The Story of David
Sermon Discussion Guide - Finishing Well (Jul 26, 2026)
July 26, 2026 · 2 Samuel 7:1–21
Big Idea
Finish well — surrender the plan, invest in what lasts.
Recap
This morning we finished our summer series The Story of David by standing at the end of his life and asking one honest question: "What will my life be remembered for?" We saw that David's greatest dream — building a temple for God — got a "no" from the Lord (2 Samuel 7). Instead of sulking or forcing his own plan, David turned his disappointment into worship, then spent his final years preparing his son Solomon and the next generation to build what he himself would never see. Centuries later, God summed up David's life in one line: "he served God's purpose in his own generation" (Acts 13:36).

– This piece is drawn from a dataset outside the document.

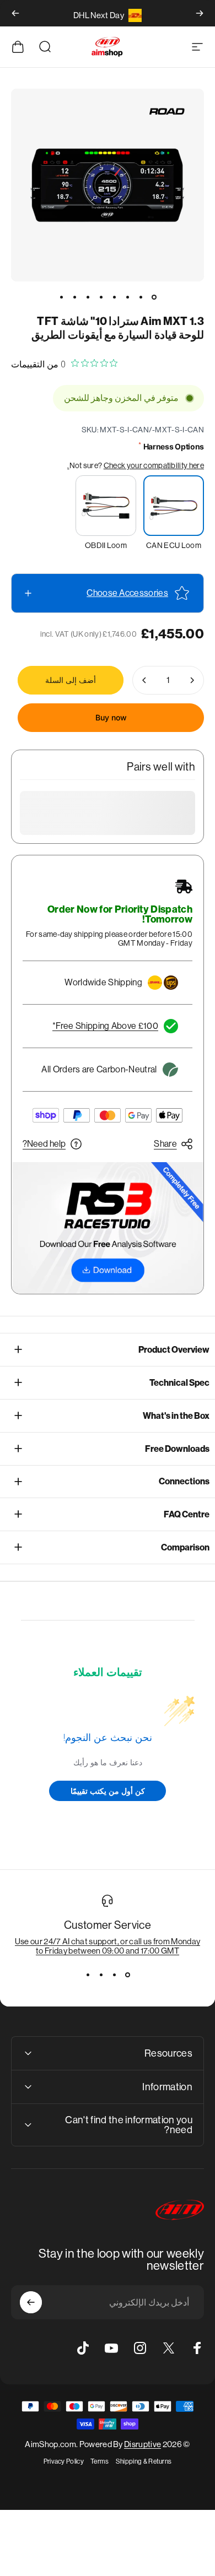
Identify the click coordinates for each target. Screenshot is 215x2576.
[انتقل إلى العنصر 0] (153, 296)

Finishing well isn't about doing everything or building a monument to ourselves — it's about surrendering our plans to God, investing in what outlives us, and ultimately fixing our eyes on Jesus, the only One who truly finished the work.
Connect
- If someone wrote a one-sentence summary of your life so far, what do you think it would say? What would you want it to say?
- Tell us about someone you've known who, in your eyes, "finished well." What stood out about them?
Check-In
- Last week in The Way Back, we talked about turning back to God through honest repentance. Where did you actually put that into practice this week — and what did you notice?
Contemplate
- Read 2 Samuel 7:1–21 (CSB) together.
- In verses 1–3, what does David want to do, and what does his desire reveal about his heart at this point in his life?
- Nathan the prophet says "go do it" before consulting God (v. 3). What's the danger of a "good idea" that everyone applauds but no one has actually taken to the Lord?
- God tells David no to building the temple but makes him a far bigger promise (vv. 12–16). What does God promise, and how does that promise ultimately point to Jesus?
- Look at David's response in verses 18–21. How does he react to God's "no," and what does it look like to turn disappointment into worship?
- Where do you see the gospel in this passage — God giving David something better than what he asked for?
- Additional passages the message walked through: 1 Chronicles 22:5; 28:20–21 (David resourcing and charging Solomon); Acts 13:36–37 (David "served God's purpose… and decayed," but the One God raised did not); Hebrews 12:1–2 (running with our eyes on Jesus).
Consider
- Which comes harder for you right now: surrendering a plan or dream to God, or investing in what will outlast you? Why?
- Is there a specific dream you're holding with a tight grip — for your career, your kids, your retirement — that God may be asking you to hold with an open hand?
- The message named the "80/20" reality: about 20% carry the load while 80% watch. Honestly, which have you been lately, and what's one step toward being in the 20%?
- Who is your "Solomon" — a person or ministry you could pour into for a harvest you may never fully see (a child, a younger believer, a group you could serve in, generous giving)?
- This week: name one concrete thing you'll do in the next 24 hours to invest in what lasts — and tell the group what it is.
Cover
Pray for:
- Confession — where we've been chasing what doesn't last ("look, Lord, see my shells") instead of what does.
- Dependence on the Spirit — that surrender would become worship, not resentment, when God's plan differs from ours.
- Intercession — for the specific people and ministries we're being called to invest in, that God would bring a harvest for generations.
Practices
Choose 1–3 for this week:
- Open-hands prayer (daily): Each morning, name the plan or dream you're gripping and pray, "Lord, your will, not mine — I hold this with an open hand."
- Name and invest in your "Solomon": Choose one person to pour into this week — schedule the coffee, send the text, sign up to serve, or set up the recurring gift. Make it concrete.
- Write your one sentence: Write the one sentence you'd want God to say over your life — then name one habit you'll start (or stop) this week to live toward it.
- Fix your eyes (Scripture): Read Hebrews 12:1–2 once a day and ask, "Where do I need to lift my eyes off my circumstances and back onto Jesus today?"